Pi Approximation Day

[Albert Chan]

(07-23-2022 02:20 AM)Thomas Klemm Wrote:  It uses Ramanujan's formula:

\(
\begin{align}
\pi^2 = 10 - \sum_{n=1}^{\infty} \frac{1}{n^3(n+1)^3}
\end{align}
\)

We can adjust numerator, to speed up partial fraction decomposition.

1 = ((n+1)-n)^2 = (n+1)^2 - 2*n*(n+1) + n^2
1 = ((n+1)-n)^3 = (n+1)^3 - 3*n*(n+1) - n^3

1 = (n+1)^3 - n^3 - 3*n*(n+1) * ((n+1)^2 - 2*n*(n+1) + n^2)

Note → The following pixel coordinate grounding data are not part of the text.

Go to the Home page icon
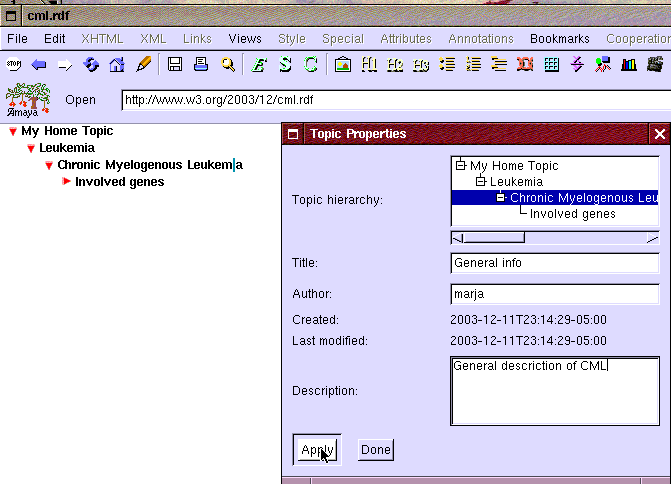This screenshot has width=671, height=484. click(x=117, y=65)
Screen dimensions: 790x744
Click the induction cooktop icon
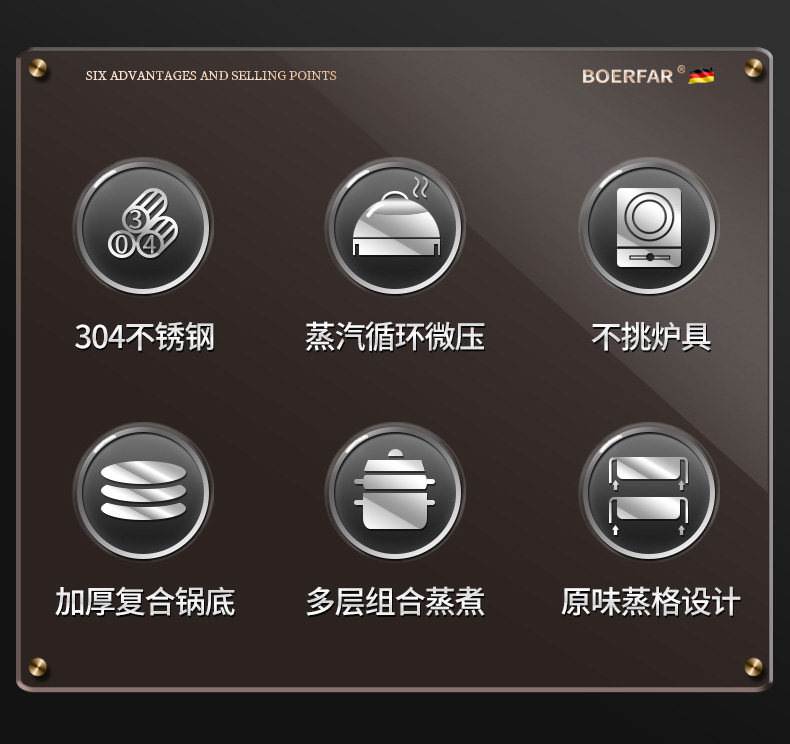click(x=649, y=226)
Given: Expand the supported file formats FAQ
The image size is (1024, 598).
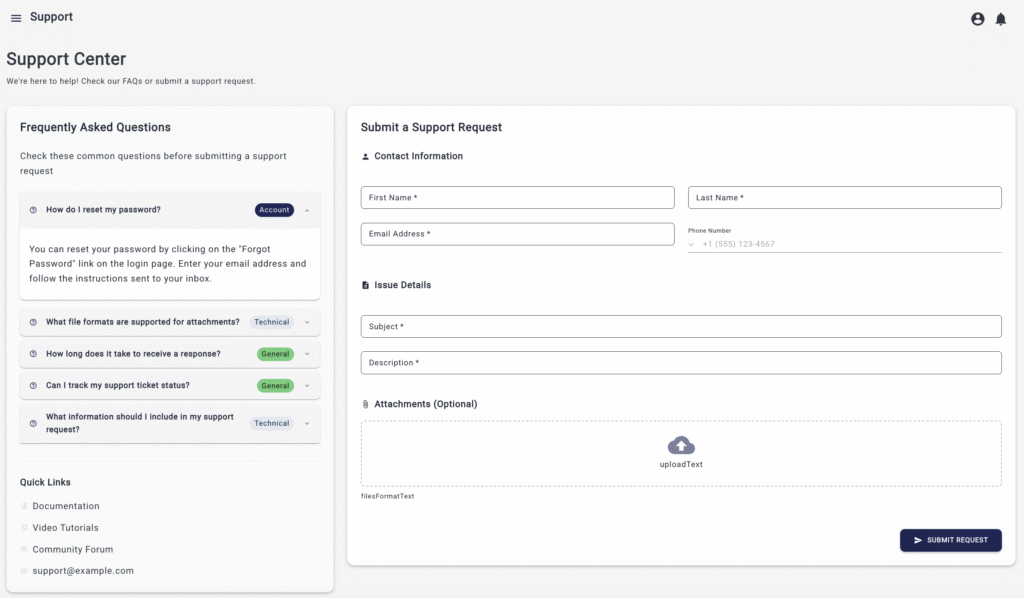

Divide both side by (n*(n+1))^3, we have:

\(\displaystyle \frac{1}{n^3\;(n+1)^3} =
\left(\frac{1}{n^3}-\frac{1}{(n+1)^3} \right)
- 3×\left( \frac{1}{n^2} + \frac{1}{(n+1)^2}\right)
+ 6×\left( \frac{1}{n} - \frac{1}{n+1}\right)
\)

\(\displaystyle \sum_{n=1}^{\infty} \frac{1}{n^3(n+1)^3}
= 1 - 3×(\frac{\pi^2}{6} + \frac{\pi^2}{6} - 1) + 6 = 10 - \pi^2\)